THE ENGLISH ASSASSIN

by Daniel Silva

Pub Date: March 1st, 2001
ISBN: 0-399-14851-5
Publisher: Putnam

Silva’s latest bid to spin international-intrigue headlines into gold delivers as muckraking quasi-journalism but not as espionage fiction.

Twenty-five years after his wife found a secret about his past so dreadful that she dug her own grave and shot herself, Zürich banker Augustus Rolfe has a Raphael canvas he needs cleaned, and asks London dealer Julian Isherwood to send Signor Mario Delvecchio to do the job personally. Arriving bright and early at Rolfe’s villa, the restorer finds his employer dead. The situation is delicate because Delvecchio is really Israeli secret agent Gabriel Allon (The Kill Artist, 2000), and he’s obviously been set up. Even after his boss, Ari Shamron, leans on Gerhardt Peterson, of the Swiss Division of Analysis and Protection, to turn him loose with a stern warning never to set foot in Switzerland again, troubles remain. Some of them are riddles about the past only deepened by Anna Rolfe, the celebrated violinist Gabriel persuades to help investigate her father’s death: Why did Rolfe’s killer steal his priceless secret collection and carefully leave the Raphael behind? What was Rolfe’s connection to the long Swiss banking legacy of accepting Nazi-looted treasures? But the more urgent look toward the future: Who is the English assassin who closed down Rolfe’s account for good, and how can Gabriel protect his daughter from the danger that’s coming closer to her with every fresh corpse?
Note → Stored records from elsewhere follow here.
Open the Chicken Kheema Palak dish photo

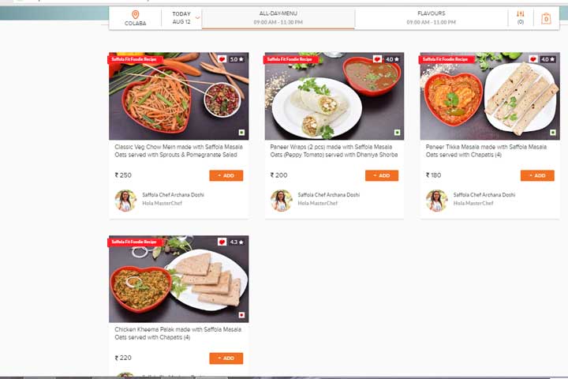pos(179,279)
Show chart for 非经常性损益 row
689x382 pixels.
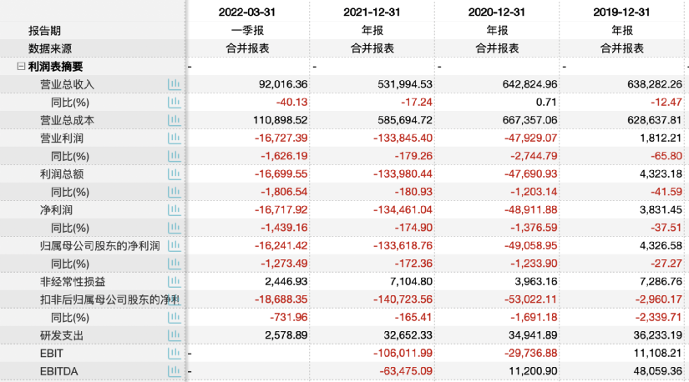[175, 282]
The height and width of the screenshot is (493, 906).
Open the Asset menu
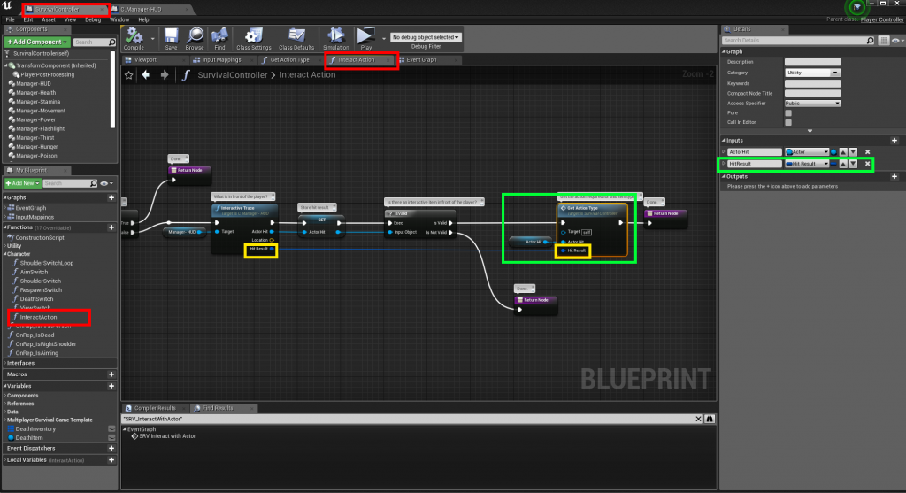[x=49, y=19]
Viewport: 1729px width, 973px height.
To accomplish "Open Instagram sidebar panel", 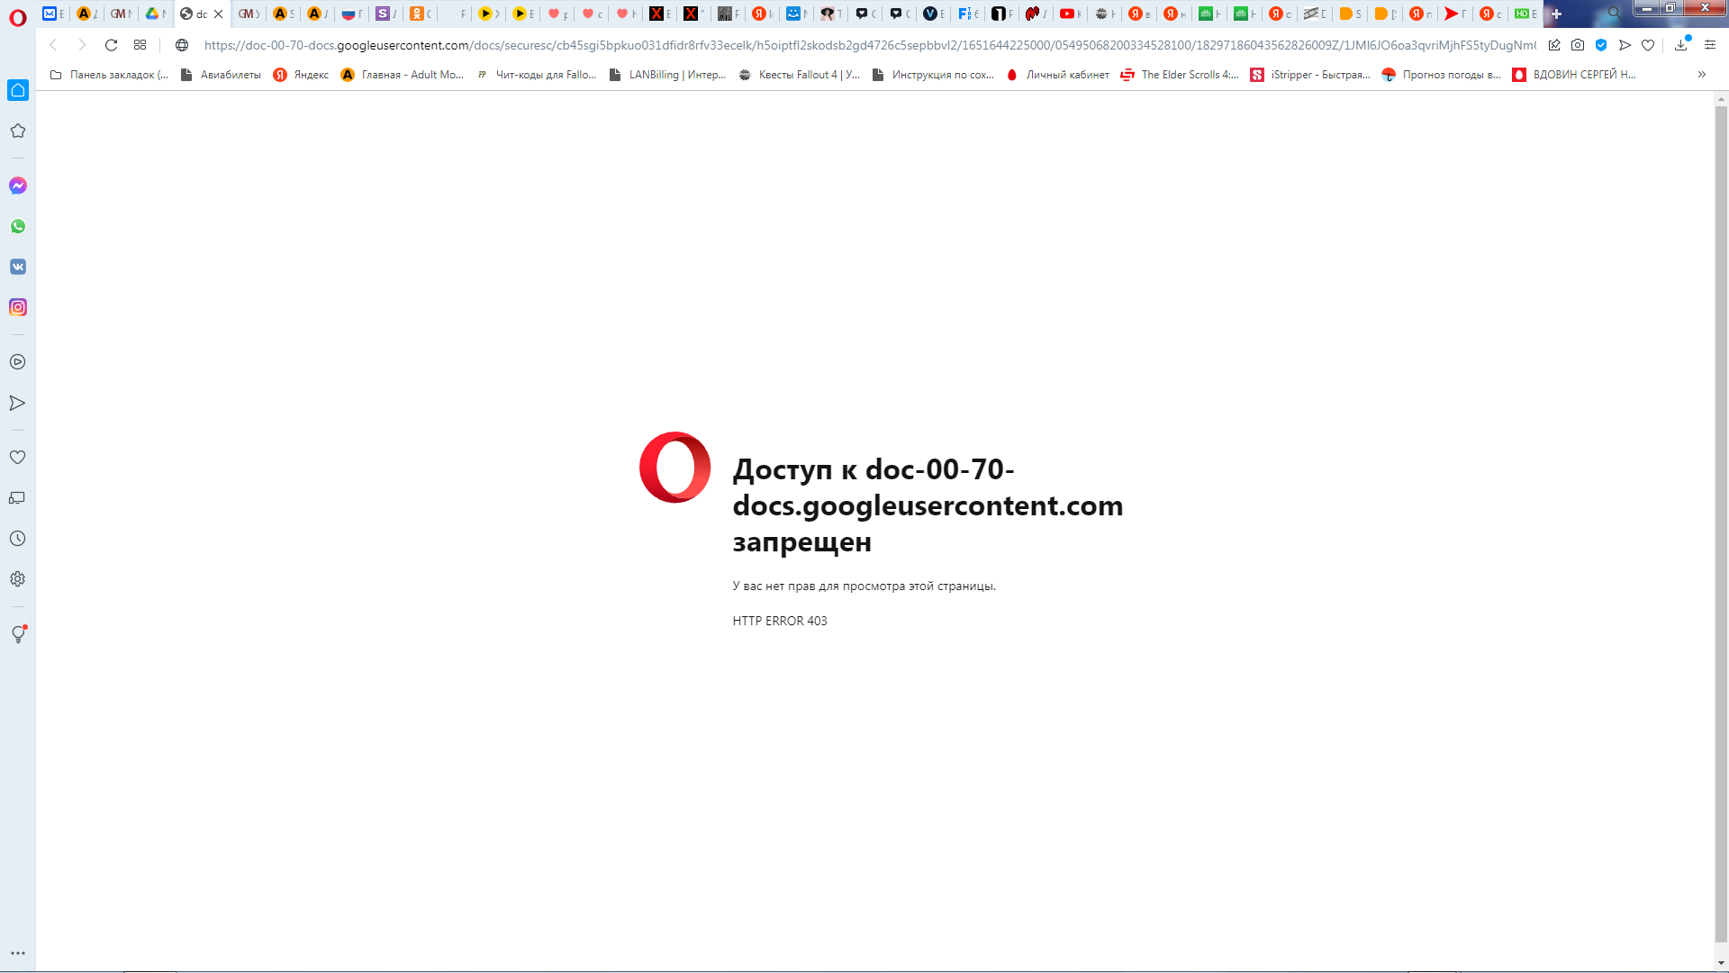I will coord(18,307).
Sadly, having set up a well-oiled plot that straddles a fine line between whistle-blowing, ethical dilemmas, and blood-and-thunder melodrama, Silva opts for melodrama, and the rest is dueling agents and anticlimaxes, with the persistently shadowy English assassin the most deplorable casualty.

A sensitive hero, a sturdy historical backstory, action aplenty, lots of glam locations—all most likely to impress readers who’ll be shocked, shocked to imagine that those Swiss bankers might have aided the Nazis, and might be covering their tracks even now.